Par contre, il met en relief la solidarité extraordinaire chez nos compatriotes, le courage exemplaire des sapeurs-pompiers et le dévouement exceptionnel d’hommes et de femmes de bonne volonté, véritables patriotes et remarquables citoyens.

L’appel au secours à chaque fois à des pays voisins tel que l’Egypte ou Chypre, n’est sans doute pas le bon remède, il est même humiliant pour un Etat qui possède des escadrilles d’avion et d’hélicoptères les plus sophistiqués au monde.

Aujourd’hui comme hier, ces incendies dévoilent notre grande faiblesse et nos points vitaux et sensibles. L’arrière n’est toujours pas assez préparé à subir des catastrophes. Pire encore, est-il bien préparé devant un déluge de fusées et de roquettes en provenance du Hezbollah, du Hamas ou de l’Iran ?

L’incendie du Carmel, le 2 décembre 2010, a fait 44 victimes (photo Wikipedia)

Les terribles images que nous avons vues au kibboutz Harel et surtout les cinquante maisons calcinées au mochav Mevo-Modihim rappellent celles des bombardements de la guerre. Elles ne devraient plus se produire. Des familles entières ont perdu tous leurs biens. Toute une communauté a perdu un fief, un foyer.

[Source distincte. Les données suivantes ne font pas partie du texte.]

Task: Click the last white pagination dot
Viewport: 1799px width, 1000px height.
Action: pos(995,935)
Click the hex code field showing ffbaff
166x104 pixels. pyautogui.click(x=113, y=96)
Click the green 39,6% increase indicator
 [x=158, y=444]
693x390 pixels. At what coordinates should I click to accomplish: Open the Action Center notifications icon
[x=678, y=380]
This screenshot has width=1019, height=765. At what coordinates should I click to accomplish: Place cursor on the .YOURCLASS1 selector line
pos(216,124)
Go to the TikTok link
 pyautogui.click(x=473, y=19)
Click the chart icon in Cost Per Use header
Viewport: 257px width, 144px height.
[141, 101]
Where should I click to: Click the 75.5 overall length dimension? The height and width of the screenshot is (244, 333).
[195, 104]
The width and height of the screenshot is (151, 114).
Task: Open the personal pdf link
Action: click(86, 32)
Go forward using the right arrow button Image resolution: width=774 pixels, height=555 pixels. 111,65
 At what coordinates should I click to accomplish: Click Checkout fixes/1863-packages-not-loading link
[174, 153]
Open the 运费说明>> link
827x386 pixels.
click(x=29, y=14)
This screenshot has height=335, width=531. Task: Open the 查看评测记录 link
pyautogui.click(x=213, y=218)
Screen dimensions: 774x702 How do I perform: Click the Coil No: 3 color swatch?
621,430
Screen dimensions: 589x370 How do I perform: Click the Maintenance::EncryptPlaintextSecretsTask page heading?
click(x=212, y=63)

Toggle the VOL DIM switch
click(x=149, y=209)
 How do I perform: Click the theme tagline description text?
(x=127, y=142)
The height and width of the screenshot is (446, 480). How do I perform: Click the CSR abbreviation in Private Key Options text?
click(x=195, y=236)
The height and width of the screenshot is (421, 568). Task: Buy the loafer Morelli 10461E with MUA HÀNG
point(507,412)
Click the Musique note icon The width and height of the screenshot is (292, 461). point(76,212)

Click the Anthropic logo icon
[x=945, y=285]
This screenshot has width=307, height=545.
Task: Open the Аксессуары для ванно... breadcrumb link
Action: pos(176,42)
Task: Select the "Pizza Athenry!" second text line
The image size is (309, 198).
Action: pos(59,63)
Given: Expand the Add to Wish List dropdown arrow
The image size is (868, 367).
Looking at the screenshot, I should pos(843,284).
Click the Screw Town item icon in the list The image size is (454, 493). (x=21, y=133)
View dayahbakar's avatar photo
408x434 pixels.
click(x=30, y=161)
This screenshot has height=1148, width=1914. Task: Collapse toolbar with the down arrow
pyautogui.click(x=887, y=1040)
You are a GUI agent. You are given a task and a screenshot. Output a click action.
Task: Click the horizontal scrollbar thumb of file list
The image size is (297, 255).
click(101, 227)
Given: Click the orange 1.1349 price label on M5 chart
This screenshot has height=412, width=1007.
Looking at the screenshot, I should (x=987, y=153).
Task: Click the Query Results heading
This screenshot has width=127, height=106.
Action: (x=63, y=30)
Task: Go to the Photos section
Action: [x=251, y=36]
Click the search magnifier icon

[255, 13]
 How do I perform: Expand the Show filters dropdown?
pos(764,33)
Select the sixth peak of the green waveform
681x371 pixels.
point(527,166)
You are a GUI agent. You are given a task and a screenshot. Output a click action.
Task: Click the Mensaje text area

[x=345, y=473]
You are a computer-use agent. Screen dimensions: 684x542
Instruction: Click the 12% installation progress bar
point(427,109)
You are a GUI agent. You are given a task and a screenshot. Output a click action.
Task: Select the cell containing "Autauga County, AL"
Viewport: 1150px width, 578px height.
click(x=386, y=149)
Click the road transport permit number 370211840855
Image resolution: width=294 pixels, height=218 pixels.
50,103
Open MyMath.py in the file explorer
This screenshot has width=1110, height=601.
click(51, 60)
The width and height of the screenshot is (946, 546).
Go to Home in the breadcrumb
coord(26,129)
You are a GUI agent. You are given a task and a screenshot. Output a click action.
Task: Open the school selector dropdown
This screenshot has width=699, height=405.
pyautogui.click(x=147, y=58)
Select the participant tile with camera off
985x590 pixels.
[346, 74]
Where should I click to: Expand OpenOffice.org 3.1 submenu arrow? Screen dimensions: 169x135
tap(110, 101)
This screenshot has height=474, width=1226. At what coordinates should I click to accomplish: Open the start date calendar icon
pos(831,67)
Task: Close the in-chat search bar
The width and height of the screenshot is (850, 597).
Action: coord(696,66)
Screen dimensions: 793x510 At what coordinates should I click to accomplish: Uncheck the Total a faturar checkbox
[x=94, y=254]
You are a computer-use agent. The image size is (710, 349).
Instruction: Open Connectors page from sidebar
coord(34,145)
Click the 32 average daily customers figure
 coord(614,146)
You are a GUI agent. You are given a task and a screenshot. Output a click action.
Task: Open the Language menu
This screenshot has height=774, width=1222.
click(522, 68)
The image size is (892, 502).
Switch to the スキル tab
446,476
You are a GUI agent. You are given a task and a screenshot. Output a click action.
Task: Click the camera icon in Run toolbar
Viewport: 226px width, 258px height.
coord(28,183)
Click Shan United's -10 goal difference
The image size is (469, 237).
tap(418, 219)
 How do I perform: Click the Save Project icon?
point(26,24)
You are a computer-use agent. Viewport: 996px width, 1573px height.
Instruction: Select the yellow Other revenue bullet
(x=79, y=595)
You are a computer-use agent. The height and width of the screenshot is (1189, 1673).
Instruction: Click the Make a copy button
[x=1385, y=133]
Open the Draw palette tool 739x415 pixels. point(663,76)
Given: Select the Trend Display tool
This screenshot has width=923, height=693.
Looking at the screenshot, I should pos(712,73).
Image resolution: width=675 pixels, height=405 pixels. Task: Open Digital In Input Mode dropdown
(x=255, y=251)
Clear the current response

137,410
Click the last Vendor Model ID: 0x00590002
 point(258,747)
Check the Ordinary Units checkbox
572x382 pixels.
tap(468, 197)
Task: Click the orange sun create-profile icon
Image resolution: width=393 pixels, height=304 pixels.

Tout est parti en fumée, les meubles, les habits, les tapis, les tableaux, les livres, les albums et les photos. Chaque maison a été complètement réduite en cendres. Le feu a tenté d’effacer un passé familial ainsi que les pages d’Histoire de cultivateurs solidement enracinés dans la terre d’Israël, dans leur terroir.

Dans ce douloureux contexte, nous devons très rapidement tirer des leçons et prendre toutes les mesures et budgets nécessaires pour reconstruire et replanter, se préparer aux nouveaux défis et faire face aux menaces.

La maîtrise des incendies est une rude épreuve et provoque à chaque fois des manifestations de joie à Gaza, Beyrouth et Téhéran. Nous devons prouver qu’Israël est capable d’affronter les pires dangers, et notamment les incendies de forêts.

Nous sommes toujours capables de transformer nos faiblesses en force puissante et dissuasive. Pour pouvoir atteindre nos objectifs, des décisions gouvernementales sont impératives et doivent être appliquées sans délai. Dans les moments de crise nationale, nous ne devons compter que sur nous-mêmes et ne jamais attendre un miracle.